In all of my travels these past eight months, I made one travel mistake. I suppose if I’d gone the whole time without making any mistakes, that wouldn’t have been fair. When I finally messed up, though, it was bad, probably the universe’s way of making up for all of the times things did go according to plan.
I’d intended to take a day trip from Vienna to Hallstatt, a fairy tale lakeside town in northwest Austria, and I did, but whereas I was supposed to have spent seven and half hours on trains round-trip, I spent twelve and a half hours and an additional one hundred euros. I was sleep-deprived, having worked into the wee hours the past two nights, and that plus the facts that I’d bought my tickets far in advance and that they were in German led me to forget that I had a connection to make, even though I’d researched endlessly how to get to Hallstatt and knew there was no direct way there. I simply wasn’t thinking. Actually, I was thinking about sleeping on a train for three hours.
Anyways, I didn’t realize I’d missed my connection until it was what would have been almost time for me to get off the train, at which point there were still another 50 minutes before we would arrive at the next stop. I would go two hours in the wrong direction and was in Germany. I’d spent the whole day on this trip, though, a day I could have otherwise spent in Vienna! I had to go to Hallstatt, and so a sort of customer service conductor, mildly annoyed by my exasperation but also bored enough with her job to help me, looked up train times that I proceeded to write down: there was one trip itinerary left that could still get me to Hallstatt and back to Vienna that day (I had a flight out of Vienna the next morning, so it was imperative that I return before then).

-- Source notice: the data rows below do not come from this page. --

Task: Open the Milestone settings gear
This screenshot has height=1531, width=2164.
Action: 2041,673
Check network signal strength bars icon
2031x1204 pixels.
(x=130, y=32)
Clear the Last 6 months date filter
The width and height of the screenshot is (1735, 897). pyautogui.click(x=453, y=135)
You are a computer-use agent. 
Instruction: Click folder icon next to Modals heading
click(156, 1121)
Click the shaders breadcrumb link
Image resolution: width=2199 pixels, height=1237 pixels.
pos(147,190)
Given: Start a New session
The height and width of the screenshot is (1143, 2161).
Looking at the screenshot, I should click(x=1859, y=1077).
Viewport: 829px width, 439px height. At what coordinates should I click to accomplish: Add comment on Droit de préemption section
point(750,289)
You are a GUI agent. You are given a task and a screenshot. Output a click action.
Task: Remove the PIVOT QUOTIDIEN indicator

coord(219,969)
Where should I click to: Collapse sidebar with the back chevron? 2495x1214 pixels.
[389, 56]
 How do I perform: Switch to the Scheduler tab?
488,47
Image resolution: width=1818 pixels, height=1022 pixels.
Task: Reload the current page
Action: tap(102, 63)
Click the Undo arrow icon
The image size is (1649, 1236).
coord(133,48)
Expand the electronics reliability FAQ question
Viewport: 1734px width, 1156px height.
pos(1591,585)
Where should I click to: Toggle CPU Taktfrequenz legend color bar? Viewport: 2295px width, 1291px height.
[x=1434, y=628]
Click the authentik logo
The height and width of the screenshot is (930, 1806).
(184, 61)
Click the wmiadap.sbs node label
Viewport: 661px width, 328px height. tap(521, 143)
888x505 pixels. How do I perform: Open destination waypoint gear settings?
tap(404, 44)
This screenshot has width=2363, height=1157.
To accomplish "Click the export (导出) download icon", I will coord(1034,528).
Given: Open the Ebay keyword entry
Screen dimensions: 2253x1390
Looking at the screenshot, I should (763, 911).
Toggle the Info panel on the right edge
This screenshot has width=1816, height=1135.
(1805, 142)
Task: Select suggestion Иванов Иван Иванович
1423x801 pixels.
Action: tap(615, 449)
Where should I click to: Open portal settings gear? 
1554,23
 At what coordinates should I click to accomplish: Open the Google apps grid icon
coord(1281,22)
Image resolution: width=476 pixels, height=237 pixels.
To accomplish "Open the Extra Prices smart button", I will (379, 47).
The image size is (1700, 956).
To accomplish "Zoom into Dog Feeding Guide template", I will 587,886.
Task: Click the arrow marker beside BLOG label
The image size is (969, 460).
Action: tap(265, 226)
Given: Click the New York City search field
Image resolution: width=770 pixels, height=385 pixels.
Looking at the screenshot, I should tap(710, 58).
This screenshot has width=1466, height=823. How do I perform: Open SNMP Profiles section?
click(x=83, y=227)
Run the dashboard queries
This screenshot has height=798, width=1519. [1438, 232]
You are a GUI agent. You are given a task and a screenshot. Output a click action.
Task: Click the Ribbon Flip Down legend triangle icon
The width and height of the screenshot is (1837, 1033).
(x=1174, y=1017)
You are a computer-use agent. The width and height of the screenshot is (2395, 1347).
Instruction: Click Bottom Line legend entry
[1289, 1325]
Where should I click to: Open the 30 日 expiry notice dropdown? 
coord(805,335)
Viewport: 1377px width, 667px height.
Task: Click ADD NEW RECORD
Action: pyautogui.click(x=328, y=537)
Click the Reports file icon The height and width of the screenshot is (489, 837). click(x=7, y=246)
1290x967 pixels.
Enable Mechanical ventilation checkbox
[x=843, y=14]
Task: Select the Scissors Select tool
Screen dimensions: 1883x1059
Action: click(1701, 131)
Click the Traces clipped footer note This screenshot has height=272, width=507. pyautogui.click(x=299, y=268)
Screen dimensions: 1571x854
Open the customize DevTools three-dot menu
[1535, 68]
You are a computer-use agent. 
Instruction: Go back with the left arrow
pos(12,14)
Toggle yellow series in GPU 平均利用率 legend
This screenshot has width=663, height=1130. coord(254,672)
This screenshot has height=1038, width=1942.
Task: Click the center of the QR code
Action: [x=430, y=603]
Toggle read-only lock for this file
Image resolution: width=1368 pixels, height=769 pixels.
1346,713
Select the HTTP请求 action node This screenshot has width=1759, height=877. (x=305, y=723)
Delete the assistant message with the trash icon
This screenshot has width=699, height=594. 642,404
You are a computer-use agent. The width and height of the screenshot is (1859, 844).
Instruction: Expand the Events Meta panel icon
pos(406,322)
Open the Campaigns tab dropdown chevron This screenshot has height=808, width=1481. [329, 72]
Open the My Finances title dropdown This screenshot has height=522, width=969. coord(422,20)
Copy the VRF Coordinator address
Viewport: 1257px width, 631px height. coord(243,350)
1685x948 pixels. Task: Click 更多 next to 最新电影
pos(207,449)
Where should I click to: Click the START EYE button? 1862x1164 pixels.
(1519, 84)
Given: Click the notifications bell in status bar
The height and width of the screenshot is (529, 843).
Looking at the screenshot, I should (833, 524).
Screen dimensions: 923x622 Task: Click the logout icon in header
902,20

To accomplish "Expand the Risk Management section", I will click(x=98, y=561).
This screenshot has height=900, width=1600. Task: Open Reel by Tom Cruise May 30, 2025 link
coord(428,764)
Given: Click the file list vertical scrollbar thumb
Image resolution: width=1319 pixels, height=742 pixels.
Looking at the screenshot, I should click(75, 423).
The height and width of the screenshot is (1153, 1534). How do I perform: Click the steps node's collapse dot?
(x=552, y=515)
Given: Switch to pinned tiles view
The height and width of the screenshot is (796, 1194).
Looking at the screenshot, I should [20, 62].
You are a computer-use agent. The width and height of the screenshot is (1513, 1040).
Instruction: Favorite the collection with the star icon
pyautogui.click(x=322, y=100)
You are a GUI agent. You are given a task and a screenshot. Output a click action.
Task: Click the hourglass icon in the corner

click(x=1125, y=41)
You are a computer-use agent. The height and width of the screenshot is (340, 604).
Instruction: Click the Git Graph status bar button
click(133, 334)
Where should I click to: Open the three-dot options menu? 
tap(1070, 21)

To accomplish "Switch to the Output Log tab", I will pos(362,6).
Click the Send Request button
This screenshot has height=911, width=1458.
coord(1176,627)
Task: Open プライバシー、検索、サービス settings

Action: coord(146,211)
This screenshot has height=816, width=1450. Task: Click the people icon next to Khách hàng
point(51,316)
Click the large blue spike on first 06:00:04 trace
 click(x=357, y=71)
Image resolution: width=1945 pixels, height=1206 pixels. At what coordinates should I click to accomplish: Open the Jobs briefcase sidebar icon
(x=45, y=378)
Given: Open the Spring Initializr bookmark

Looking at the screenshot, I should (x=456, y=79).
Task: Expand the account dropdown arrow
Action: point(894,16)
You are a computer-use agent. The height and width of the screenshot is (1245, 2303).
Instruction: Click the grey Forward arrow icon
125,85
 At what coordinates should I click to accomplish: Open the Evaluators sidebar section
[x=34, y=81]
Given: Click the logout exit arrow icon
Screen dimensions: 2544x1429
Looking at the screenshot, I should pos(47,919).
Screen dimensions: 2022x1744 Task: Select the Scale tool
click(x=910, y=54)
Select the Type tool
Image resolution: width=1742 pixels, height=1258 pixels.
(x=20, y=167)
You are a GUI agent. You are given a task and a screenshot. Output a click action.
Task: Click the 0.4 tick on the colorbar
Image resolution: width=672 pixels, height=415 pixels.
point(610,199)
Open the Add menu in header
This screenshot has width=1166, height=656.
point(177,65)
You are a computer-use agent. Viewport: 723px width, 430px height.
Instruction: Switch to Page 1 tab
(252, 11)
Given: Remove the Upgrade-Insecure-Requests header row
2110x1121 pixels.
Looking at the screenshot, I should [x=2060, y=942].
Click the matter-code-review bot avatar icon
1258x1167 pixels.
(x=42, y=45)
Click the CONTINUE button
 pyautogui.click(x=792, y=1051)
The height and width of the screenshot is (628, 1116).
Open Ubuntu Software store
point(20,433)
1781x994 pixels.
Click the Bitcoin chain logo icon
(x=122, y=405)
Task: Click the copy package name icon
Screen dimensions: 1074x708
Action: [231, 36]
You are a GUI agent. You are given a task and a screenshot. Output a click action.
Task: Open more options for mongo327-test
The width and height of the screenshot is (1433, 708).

As one might imagine, I saw a lot of the countryside. St. Valentin, a small town outside of Salzburg, was cute. Prettier, though, was the final part of the route, the part after I made the connection I was supposed to have made in the first place. At first I looked out the window to see tiny white flowers in the grass and white-flowering trees; then we came upon a lake, larger than Lake Hallstatt and around which various small towns were perched. This lake was dark gray and blue at once, reflective of the mountains but phosphorescent, too. I believe only the lakes in Germany and Austria look like this.
A bit farther on was the town of Ebensee, which actually appears on a map in a larger-than-microscopic size but is the most village-like small town I’ve seen. As our train passed, a woman on the sidewalk below paused to let us go by. The path on which she walked wandered all through the town, which was composed of pastel and lime-green houses, houses paneled in light and dark wood, magnolia trees, and more white-flowering trees. I tried to imagine what it would be like to grow up in a town as tiny as Ebensee, peaceful yet so removed from the rest of the world.
We followed a river tinted green past cyclists and colts in the grass. By the time we had reached Hallstatt Station, the light glowed that misty glow that arrives only with the early morning or early evening, when the sun is preparing either to hoist itself into the sky or to demount, having finished its routine. Across the river, the town of Hallstatt was in shadow, but I could see the iconic steeple of the church and a yellow house on the far right, marking the edge of the town. Light shone through a space between two mountains and onto the water in an inverted fan, white on black water.
Getting to Hallstatt from the train station requires taking a ferry across the lake. It’s a short ferry ride, and I thought it a pretty little introduction to the town. I had one hour in Hallstatt before I had to catch the first of my return trains. Searching for the highest point in town, from which I thought a photo I’d seen had been taken, I passed the town square, ringed in restaurants; a museum; a small crêpe cart and an ice cream shop; and postcard and jewelry shops. I found the spot, but it was the wrong time of day and the wrong time of year to take a photo there of my own.
Instead, I took one from a viewpoint at the far side of the town, close to the yellow house, where one can look across Hallstatt at its houses, cream and red and dark wood, and churches, contouring their figures to the curve of the lake.